→ **PROBLEM TO WORK ON**
The data below contains pictures, which are to be skipped; the lines starting at the line with "The height and" and ending at the line with "This screenshot has height=291, width=315." are to be output exactly, both ends included.

→ **THE DATA**

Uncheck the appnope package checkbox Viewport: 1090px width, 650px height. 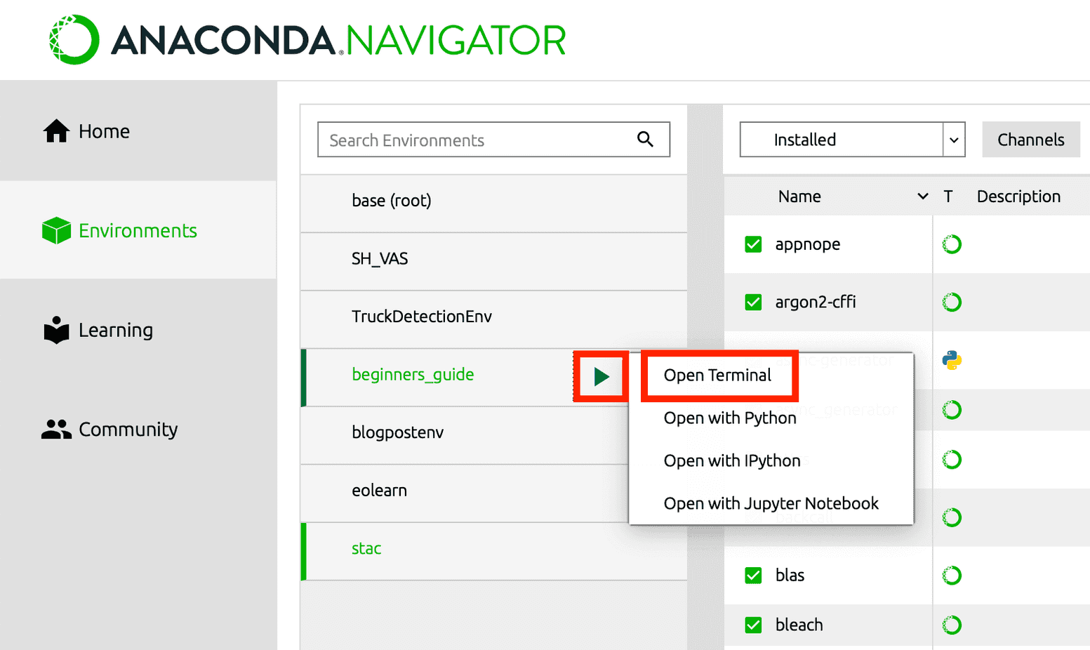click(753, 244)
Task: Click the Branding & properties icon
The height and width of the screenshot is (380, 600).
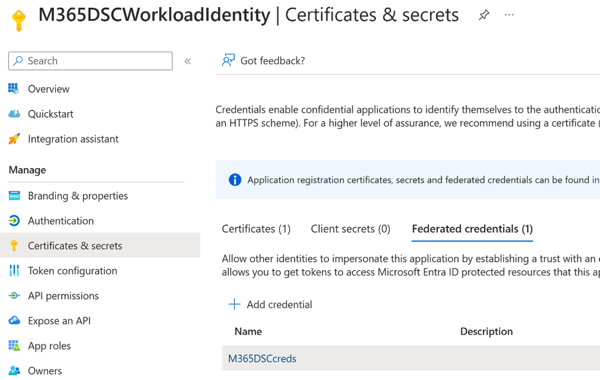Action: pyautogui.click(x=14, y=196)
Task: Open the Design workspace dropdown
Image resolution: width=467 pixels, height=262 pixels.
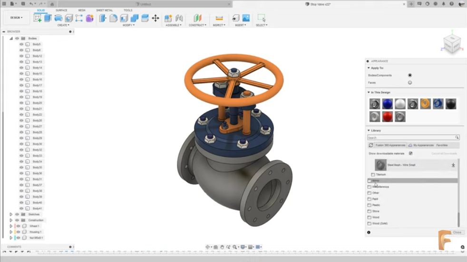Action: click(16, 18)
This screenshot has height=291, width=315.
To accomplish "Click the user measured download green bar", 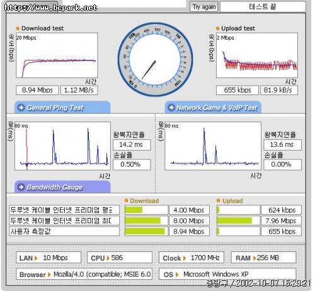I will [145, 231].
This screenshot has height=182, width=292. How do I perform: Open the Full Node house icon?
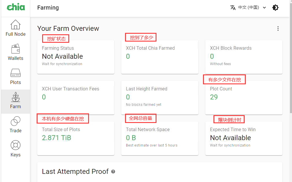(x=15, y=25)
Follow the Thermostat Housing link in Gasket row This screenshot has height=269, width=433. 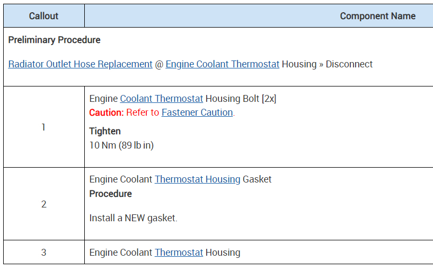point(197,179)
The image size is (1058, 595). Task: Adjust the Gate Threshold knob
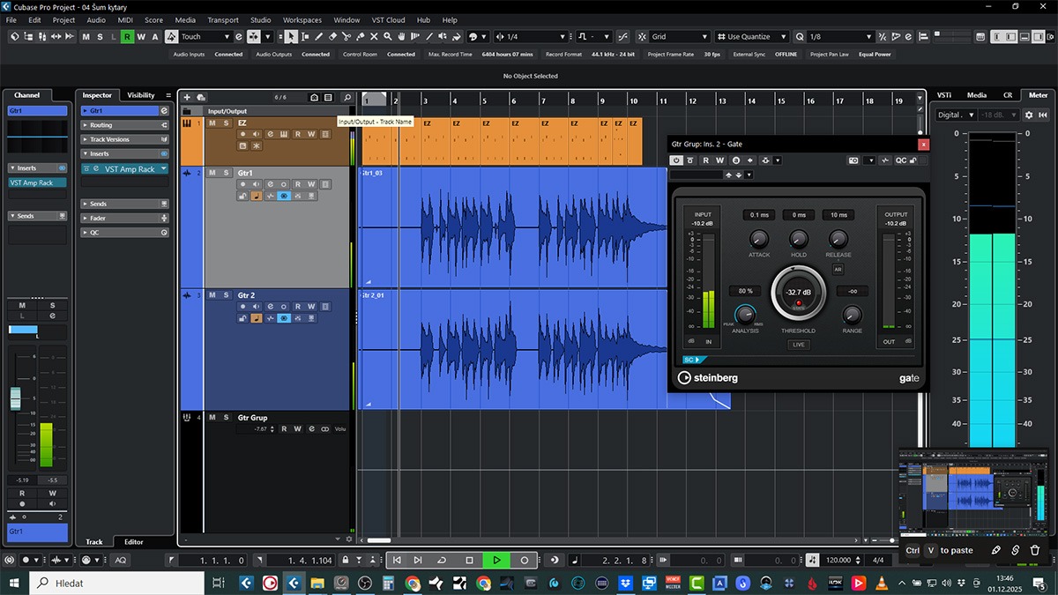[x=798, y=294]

--

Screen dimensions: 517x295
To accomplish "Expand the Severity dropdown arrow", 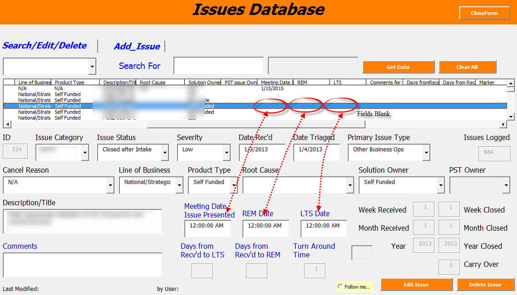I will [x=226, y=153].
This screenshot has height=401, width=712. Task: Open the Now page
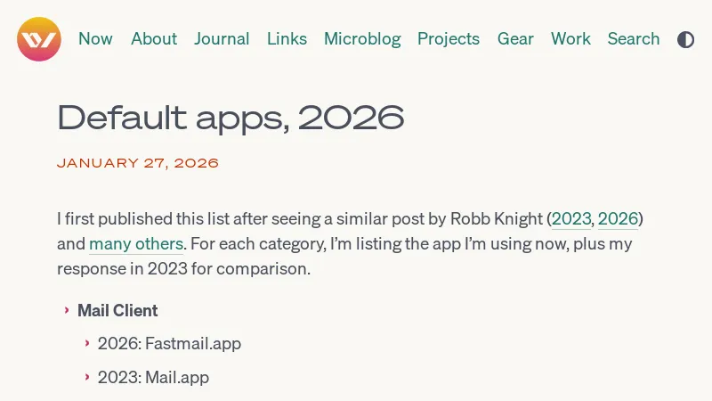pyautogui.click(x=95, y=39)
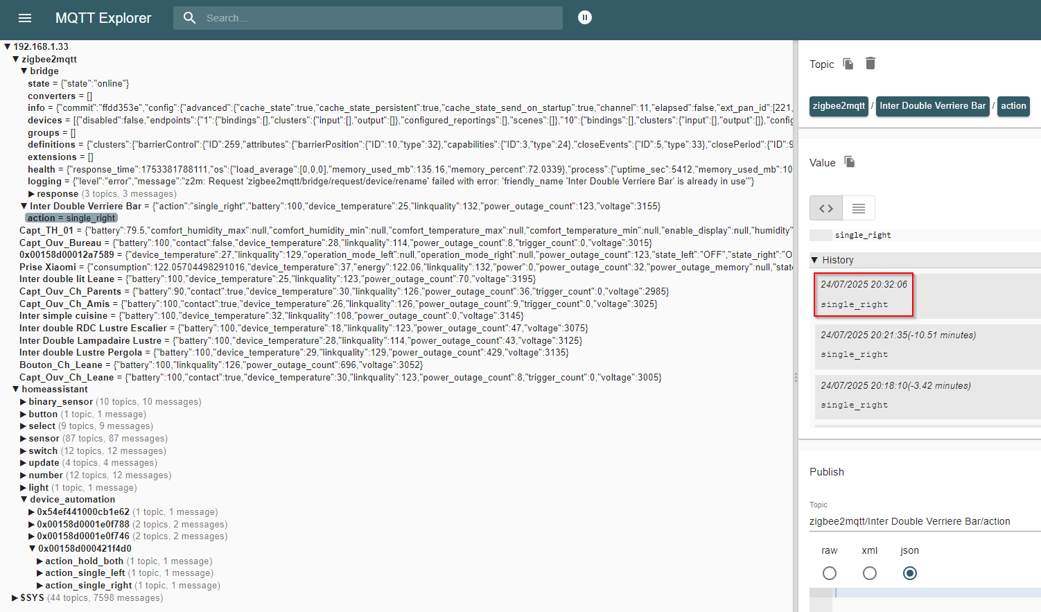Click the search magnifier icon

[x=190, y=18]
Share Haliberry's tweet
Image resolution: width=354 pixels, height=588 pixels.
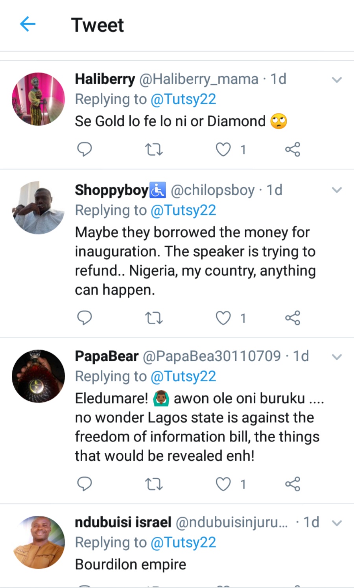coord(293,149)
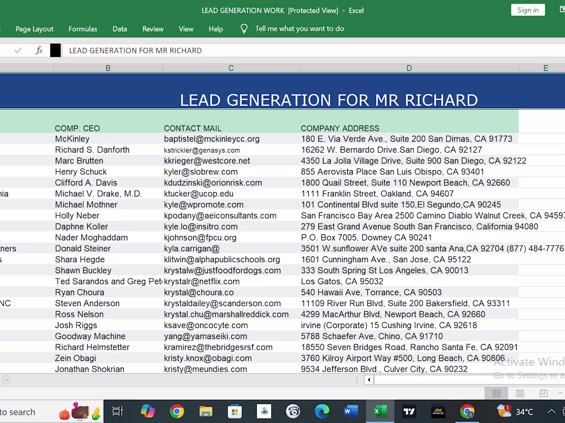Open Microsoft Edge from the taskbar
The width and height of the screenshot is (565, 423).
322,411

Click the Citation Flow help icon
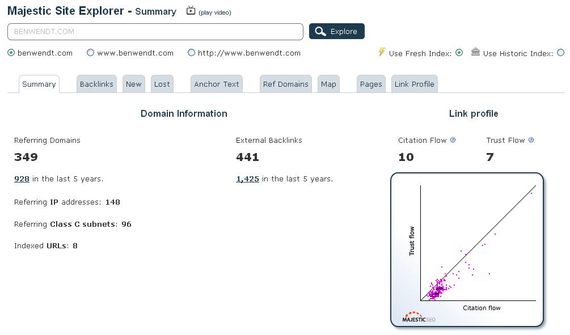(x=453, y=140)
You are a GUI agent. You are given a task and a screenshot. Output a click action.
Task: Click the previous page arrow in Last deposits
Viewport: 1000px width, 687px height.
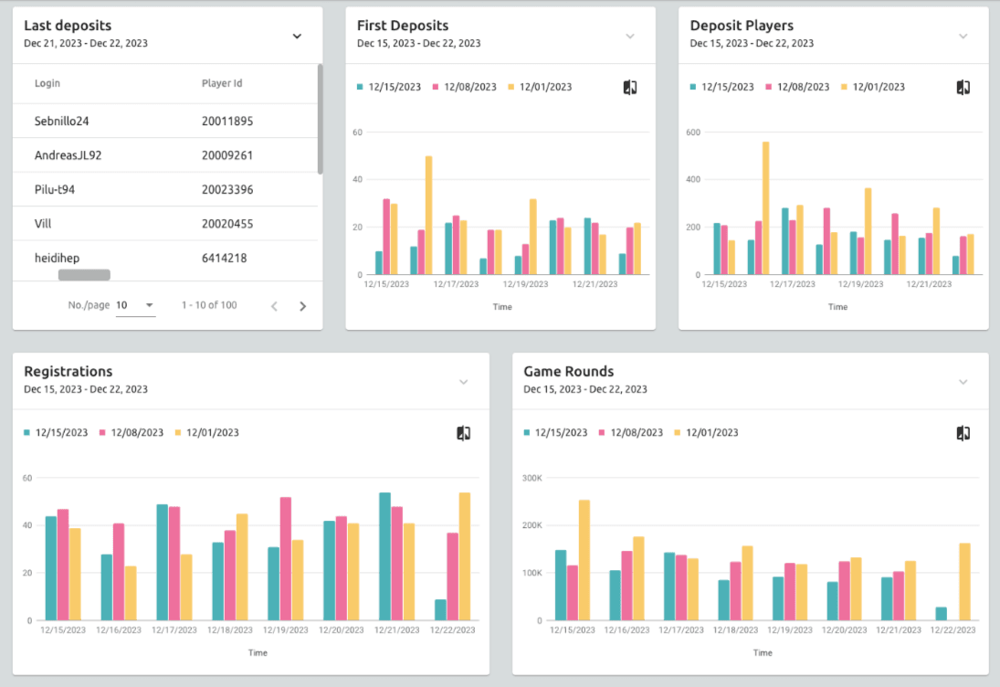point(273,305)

→ **PROBLEM SOLUTION**
The height and width of the screenshot is (380, 600).
Action: pyautogui.click(x=14, y=196)
Task: Open the Design workspace dropdown
Image resolution: width=467 pixels, height=262 pixels.
Action: click(16, 18)
This screenshot has height=291, width=315.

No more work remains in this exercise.